__Goal of the exercise__: Using the listing below, report each line holding the string "tree".

__Available data__:
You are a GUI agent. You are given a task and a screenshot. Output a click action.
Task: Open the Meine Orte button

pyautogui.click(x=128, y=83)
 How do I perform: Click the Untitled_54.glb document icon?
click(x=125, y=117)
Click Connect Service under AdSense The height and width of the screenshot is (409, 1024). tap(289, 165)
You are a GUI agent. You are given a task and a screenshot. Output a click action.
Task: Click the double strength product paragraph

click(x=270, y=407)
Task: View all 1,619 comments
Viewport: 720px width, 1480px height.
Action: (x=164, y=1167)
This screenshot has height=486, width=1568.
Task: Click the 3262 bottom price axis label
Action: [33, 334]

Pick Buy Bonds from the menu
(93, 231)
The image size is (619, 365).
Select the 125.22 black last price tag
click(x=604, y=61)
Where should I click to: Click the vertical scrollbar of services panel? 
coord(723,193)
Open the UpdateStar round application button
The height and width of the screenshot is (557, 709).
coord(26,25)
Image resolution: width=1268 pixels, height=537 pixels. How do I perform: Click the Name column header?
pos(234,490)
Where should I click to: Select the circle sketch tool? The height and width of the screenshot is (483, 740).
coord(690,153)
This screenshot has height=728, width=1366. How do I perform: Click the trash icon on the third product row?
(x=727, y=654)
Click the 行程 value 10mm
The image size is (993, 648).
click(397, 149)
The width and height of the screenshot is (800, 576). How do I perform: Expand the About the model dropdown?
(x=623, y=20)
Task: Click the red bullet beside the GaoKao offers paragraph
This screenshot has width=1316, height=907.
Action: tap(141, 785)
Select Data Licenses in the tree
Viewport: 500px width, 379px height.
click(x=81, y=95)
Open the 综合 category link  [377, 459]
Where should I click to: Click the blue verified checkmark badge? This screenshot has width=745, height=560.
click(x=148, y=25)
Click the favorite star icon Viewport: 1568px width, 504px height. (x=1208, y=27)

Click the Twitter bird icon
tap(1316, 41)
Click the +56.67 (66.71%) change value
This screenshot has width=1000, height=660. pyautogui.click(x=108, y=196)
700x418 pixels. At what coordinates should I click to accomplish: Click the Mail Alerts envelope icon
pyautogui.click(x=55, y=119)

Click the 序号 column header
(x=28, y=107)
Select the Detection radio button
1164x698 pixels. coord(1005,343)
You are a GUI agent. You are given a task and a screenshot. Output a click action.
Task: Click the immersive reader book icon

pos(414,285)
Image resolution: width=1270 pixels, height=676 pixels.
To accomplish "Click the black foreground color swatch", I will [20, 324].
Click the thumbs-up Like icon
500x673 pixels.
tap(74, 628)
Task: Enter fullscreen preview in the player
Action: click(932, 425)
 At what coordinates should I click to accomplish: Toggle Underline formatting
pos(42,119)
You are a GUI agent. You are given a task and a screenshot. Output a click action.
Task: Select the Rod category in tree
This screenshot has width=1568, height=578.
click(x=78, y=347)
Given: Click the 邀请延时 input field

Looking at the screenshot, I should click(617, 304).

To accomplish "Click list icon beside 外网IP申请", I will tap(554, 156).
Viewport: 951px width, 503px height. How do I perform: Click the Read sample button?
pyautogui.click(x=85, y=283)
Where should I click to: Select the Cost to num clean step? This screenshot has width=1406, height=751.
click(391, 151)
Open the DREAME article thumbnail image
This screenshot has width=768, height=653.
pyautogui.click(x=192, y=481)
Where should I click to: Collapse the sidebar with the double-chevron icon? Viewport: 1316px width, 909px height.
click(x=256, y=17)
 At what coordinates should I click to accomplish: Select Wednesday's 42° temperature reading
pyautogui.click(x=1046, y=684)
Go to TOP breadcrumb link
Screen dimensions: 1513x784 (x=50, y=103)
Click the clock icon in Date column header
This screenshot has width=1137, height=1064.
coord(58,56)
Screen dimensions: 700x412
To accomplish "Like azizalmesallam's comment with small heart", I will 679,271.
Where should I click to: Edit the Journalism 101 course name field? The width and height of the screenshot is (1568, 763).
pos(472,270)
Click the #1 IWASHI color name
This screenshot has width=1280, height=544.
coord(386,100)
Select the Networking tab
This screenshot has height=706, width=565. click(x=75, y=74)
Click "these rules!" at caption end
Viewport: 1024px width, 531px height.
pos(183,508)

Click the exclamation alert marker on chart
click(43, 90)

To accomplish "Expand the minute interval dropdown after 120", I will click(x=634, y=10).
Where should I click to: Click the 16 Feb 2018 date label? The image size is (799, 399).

__Written reply__:
Select Data Licenses in the tree
Task: Select the Rod category in tree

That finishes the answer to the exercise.